Comparative Scatter and Dose Performance of Slot-Scan and Full-Field Digital Chest Radiography Systems1

Ehsan Samei, PhD, Joseph Y. Lo, PhD, Terry T. Yoshizumi, PhD, Jonathan L. Jesneck, BS, James T. Dobbins III, PhD, Carey E. Floyd, Jr, PhD, H. Page McAdams, MD and Carl E. Ravin, MD

1 From the Duke Advanced Imaging Laboratories, Department of Radiology (E.S., J.Y.L., T.T.Y., J.L.J., J.T.D., C.E.F., H.P.M., C.E.R.), Department of Biomedical Engineering (E.S., J.Y.L., J.L.J., J.T.D., C.E.F.), Department of Physics (E.S.), and Radiation Safety Division (T.T.Y.), Duke University Medical Center, DUMC 3302, Durham, NC 27710. Received March 18, 2004; revision requested May 25; revision received July 22; accepted August 19. Address correspondence to E.S. (e-mail: samei@duke.edu).

PURPOSE: To evaluate the scatter, dose, and effective detective quantum efficiency (DQE) performance of a slot-scan digital chest radiography system compared with that of a full-field digital radiography system.

MATERIALS AND METHODS: Scatter fraction of a slot-scan system was measured for an anthropomorphic and a geometric phantom by using a posterior beam-stop technique at 117 and 140 kVp. Measurements were repeated with a full-field digital radiography system with and without a 13:1 antiscatter grid at 120 and 140 kVp. For both systems, the effective dose was measured on posteroanterior and lateral views for standard clinical techniques by using dosimeters embedded in a female phantom. The effective DQEs of the two systems were assessed by taking into account the scatter performance and the DQE of each system. The statistical significance of all the comparative differences was ascertained by means of t test analysis.

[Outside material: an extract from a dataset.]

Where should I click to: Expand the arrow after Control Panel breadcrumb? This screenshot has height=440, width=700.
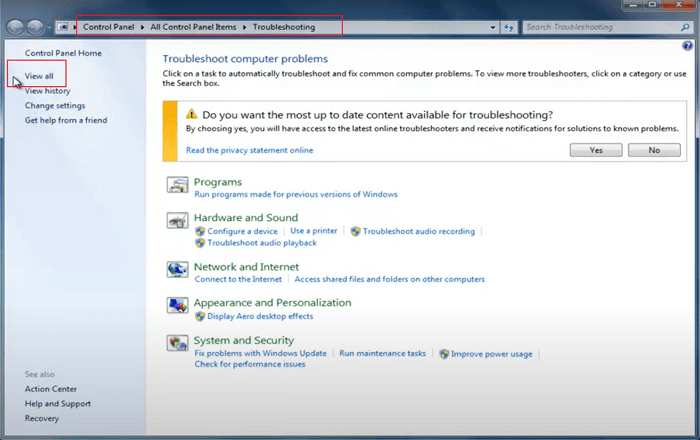(x=144, y=27)
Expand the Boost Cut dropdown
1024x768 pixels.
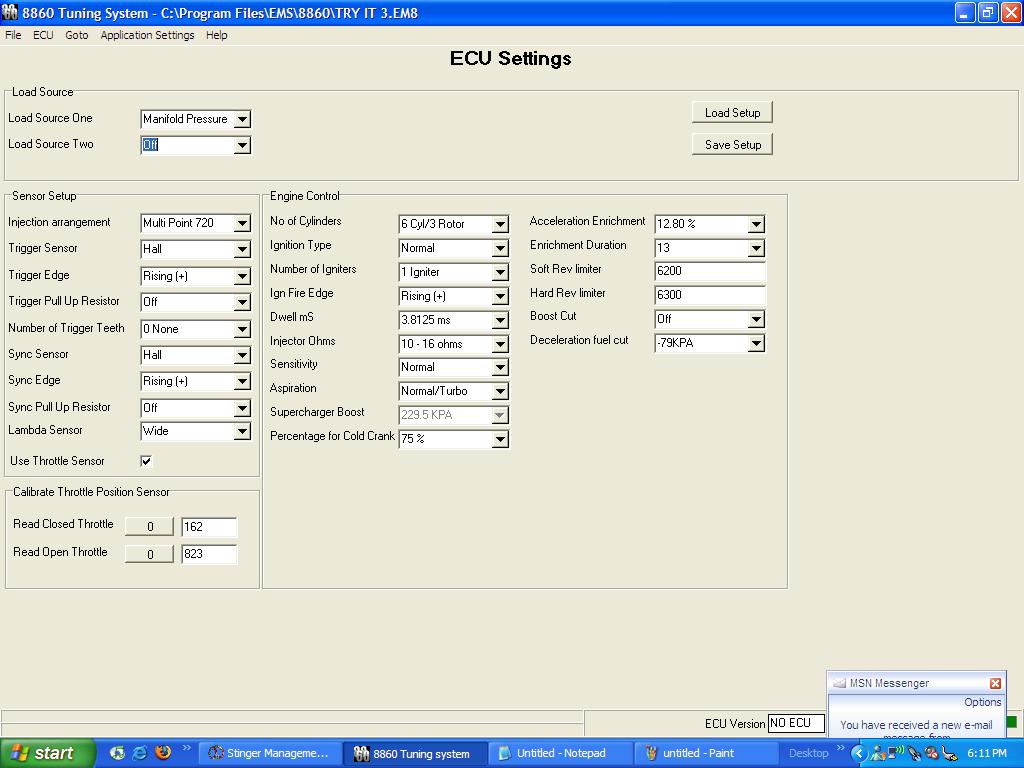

RESULTS: The slot-scan system and the full-field system with grid yielded scatter fractions of 0.13–0.14 and 0.42–0.48 in the lungs and 0.30–0.43 and 0.69–0.78 in the mediastinum, respectively. The sum of the effective doses for posteroanterior and lateral views for the slot-scan system (0.057 mSv ± 0.003 [± standard deviation]) was 34% lower than that for the full-field system (0.086 mSv ± 0.001, P < .05) at their respective clinical peak voltages (140 and 120 kVp, respectively). The effective DQE of the slot-scan system was equivalent to that of the full-field system in the lung region but was 37% higher in the dense regions (P < .05).

CONCLUSION: The slot-scan design leads to marked scatter reduction compared with the more conventional full-field geometries with a grid. The improved scatter performance of a slot-scan geometry can effectively compensate for low DQE and lead to improved image quality.